• **YOUR OBJECTIVE**
Rewrite all of the entries below, putting "screen agent" in place of "GUI agent" wherever it occurs and changing nothing else.
## start DATA SUPPLIED
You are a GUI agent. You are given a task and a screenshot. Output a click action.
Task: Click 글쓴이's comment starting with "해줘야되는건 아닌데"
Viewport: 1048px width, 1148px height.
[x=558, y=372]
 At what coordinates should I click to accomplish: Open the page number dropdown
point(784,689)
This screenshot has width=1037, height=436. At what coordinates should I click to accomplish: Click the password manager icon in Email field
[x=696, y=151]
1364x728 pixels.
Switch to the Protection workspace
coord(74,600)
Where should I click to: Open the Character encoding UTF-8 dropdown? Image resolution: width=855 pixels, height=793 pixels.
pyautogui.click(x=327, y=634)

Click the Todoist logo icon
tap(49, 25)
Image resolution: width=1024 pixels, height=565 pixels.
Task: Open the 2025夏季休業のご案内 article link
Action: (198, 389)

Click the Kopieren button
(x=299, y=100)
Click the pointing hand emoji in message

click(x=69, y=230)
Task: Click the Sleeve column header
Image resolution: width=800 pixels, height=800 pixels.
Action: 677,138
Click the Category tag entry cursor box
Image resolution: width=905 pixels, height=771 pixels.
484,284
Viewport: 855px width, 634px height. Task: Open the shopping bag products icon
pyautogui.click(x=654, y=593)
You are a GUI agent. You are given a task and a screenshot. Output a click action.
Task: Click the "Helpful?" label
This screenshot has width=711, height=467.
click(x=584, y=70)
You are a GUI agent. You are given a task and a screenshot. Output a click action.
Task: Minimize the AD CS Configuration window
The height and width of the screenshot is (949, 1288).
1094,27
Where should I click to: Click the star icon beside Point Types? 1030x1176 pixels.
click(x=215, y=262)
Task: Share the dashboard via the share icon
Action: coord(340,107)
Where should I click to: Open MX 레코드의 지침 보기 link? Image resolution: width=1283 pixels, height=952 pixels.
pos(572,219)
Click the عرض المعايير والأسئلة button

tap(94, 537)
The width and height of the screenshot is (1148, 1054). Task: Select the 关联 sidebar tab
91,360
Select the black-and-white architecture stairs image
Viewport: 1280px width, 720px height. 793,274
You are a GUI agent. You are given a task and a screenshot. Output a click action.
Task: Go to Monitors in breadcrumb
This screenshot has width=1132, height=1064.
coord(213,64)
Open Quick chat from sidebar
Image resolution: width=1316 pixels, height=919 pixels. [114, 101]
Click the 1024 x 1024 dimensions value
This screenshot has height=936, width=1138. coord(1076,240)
## end DATA SUPPLIED
• **ANSWER FOR THIS EXERCISE**
You are a screen agent. You are given a task and a screenshot. Output a click action.
Task: Click 글쓴이's comment starting with "해줘야되는건 아닌데"
Viewport: 1048px width, 1148px height.
[x=558, y=372]
 At what coordinates should I click to accomplish: Open the page number dropdown
point(784,689)
This screenshot has width=1037, height=436. At what coordinates should I click to accomplish: Click the password manager icon in Email field
[x=696, y=151]
1364x728 pixels.
Switch to the Protection workspace
coord(74,600)
Where should I click to: Open the Character encoding UTF-8 dropdown? Image resolution: width=855 pixels, height=793 pixels.
pyautogui.click(x=327, y=634)

Click the Todoist logo icon
tap(49, 25)
Image resolution: width=1024 pixels, height=565 pixels.
Task: Open the 2025夏季休業のご案内 article link
Action: (198, 389)

Click the Kopieren button
(x=299, y=100)
Click the pointing hand emoji in message

click(x=69, y=230)
Task: Click the Sleeve column header
Image resolution: width=800 pixels, height=800 pixels.
Action: 677,138
Click the Category tag entry cursor box
Image resolution: width=905 pixels, height=771 pixels.
484,284
Viewport: 855px width, 634px height. Task: Open the shopping bag products icon
pyautogui.click(x=654, y=593)
You are a screen agent. You are given a task and a screenshot. Output a click action.
Task: Click the "Helpful?" label
This screenshot has width=711, height=467.
click(x=584, y=70)
You are a screen agent. You are given a task and a screenshot. Output a click action.
Task: Minimize the AD CS Configuration window
The height and width of the screenshot is (949, 1288).
1094,27
Where should I click to: Click the star icon beside Point Types? 1030x1176 pixels.
click(x=215, y=262)
Task: Share the dashboard via the share icon
Action: coord(340,107)
Where should I click to: Open MX 레코드의 지침 보기 link? Image resolution: width=1283 pixels, height=952 pixels.
pos(572,219)
Click the عرض المعايير والأسئلة button

tap(94, 537)
The width and height of the screenshot is (1148, 1054). Task: Select the 关联 sidebar tab
91,360
Select the black-and-white architecture stairs image
Viewport: 1280px width, 720px height. 793,274
You are a screen agent. You are given a task and a screenshot. Output a click action.
Task: Go to Monitors in breadcrumb
This screenshot has width=1132, height=1064.
coord(213,64)
Open Quick chat from sidebar
Image resolution: width=1316 pixels, height=919 pixels. [114, 101]
Click the 1024 x 1024 dimensions value
This screenshot has height=936, width=1138. coord(1076,240)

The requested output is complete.